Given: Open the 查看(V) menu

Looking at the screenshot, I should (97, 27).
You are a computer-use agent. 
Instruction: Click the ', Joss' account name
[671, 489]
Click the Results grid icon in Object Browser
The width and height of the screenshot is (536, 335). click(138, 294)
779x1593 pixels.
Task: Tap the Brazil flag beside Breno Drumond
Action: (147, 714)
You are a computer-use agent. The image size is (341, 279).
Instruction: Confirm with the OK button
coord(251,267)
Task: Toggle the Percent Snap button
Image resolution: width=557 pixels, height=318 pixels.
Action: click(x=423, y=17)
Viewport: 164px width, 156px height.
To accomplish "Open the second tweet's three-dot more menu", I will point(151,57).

WHAT THE TASK ASKS: Reproduce the material without changes, starting with the line that contains "Viewport: 164px width, 156px height." and going on through the end of the material.

EXERCISE ANSWER:
Viewport: 164px width, 156px height.
To accomplish "Open the second tweet's three-dot more menu", I will point(151,57).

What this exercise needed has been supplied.